В искусстве теория почти всегда приходит после практики. Духовным детищем футуризма возрос тот формальный метод критических исследований, который сейчас оказывается если не господствующим, то, во всяком случае, чрезвычайно модным и шумным, а потому и кажется "передовым".
Формалисты недаром начали свое бытие статьями, посвященными оправданию заумной поэзии: это они наспех закрепляли крайние позиции, занятые футуристами. Позднее им пришлось заняться более тыловыми делами. Обратясь к "старой", до-футуристической литературе, они объявили необходимым и в ней исследовать одну только "форму", игнорируя "содержание", -- или, как они предпочитают выражаться, -- изучать приемы, а не темы. Для формалистов всякое "содержание" (то есть не только сюжет или фабула, но и мысль, смысл, идея литературного произведения) -- есть не более как рабочая гипотеза художника, нечто условное и случайное, что может быть без ущерба изменено или вовсе отброшено.
Таким образом, дело сводится к провозглашению примата формы над содержанием. Старое, еще писаревское отсечение формы от содержания восстанавливается в правах, с тою разницей, что теперь величиною, не стоящею внимания, объявляется содержание, как ранее объявлялась форма. Формализм есть писаревщина наизнанку -- эстетизм, доведенный до нигилизма.
Изучение литературных явлений с формальной стороны, конечно, не только законно, но и необходимо. Когда оно забывается, о нем должно напомнить. Но в общей системе литературного исследования оно может играть лишь подсобную (хотя и почтенную) роль, как метод, условно и временно отделяющий форму от содержания, с тем чтобы открытия, сделанные в области формальной, могли послужить к уяснению общих заданий художника. На изучение формы западная наука в последние десятилетия обратила большое внимание. Но на "гнилом Западе" эти работы занимают подобающее им служебное место. В советской России, где формализм процветает, дошли "до конца". Загорланили: долой содержание!
Конечно, сосчитав пульс и измерив температуру, мы узнаем многое о состоянии человека. Но сосчитать пульс и измерить температуру -- не значит определить человека. Формалисты считают, что значит и что этим можно и должно ограничиться.
Это они называют "научным" и "точным" определением, прочее же -- догадками, к тому же и несущественными, как дальше увидим.
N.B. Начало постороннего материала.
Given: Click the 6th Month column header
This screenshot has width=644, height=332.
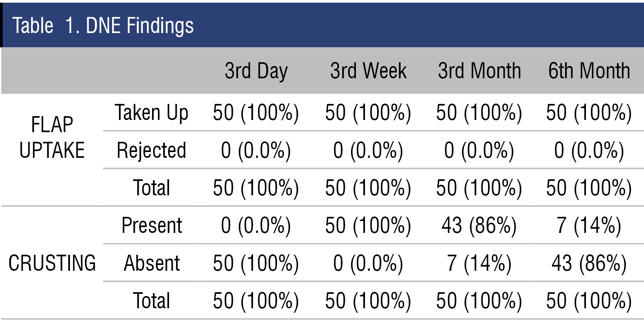Looking at the screenshot, I should point(589,71).
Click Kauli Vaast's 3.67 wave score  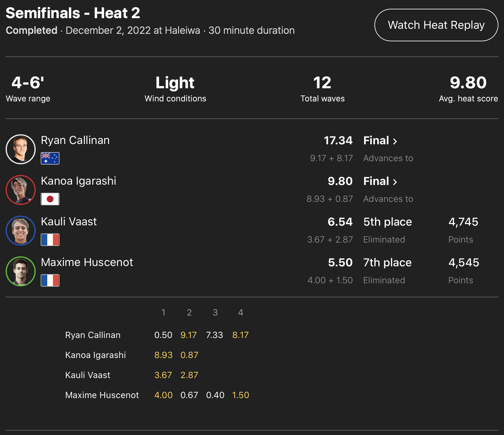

Поэтому, вместо благодарности, на которую подчас имеют законное право многие из них, как составители добросовестных вспомогательных работ, -- вызывают они раздражение. Если средство подносится с тем, чтобы заслонить и исказить цель, -- от этого средства позволительно отмахнуться.
Словарь Даля порою необходим для того, чтобы верно понять Пушкина, Гоголя, Льва Толстого. Но что бы сказали мы, если б воскресший Даль поднес нам свой словарь с такими, примерно, словами:
-- Бросьте-ка вы возиться с вашими Пушкиными, Толстыми да Гоголями. Они только и делали, что переставляли слова как попало. А вот у меня есть все те же слова, и даже в лучшем виде, потому что в алфавитном порядке, и ударения обозначены. Они баловались, я -- дело делаю.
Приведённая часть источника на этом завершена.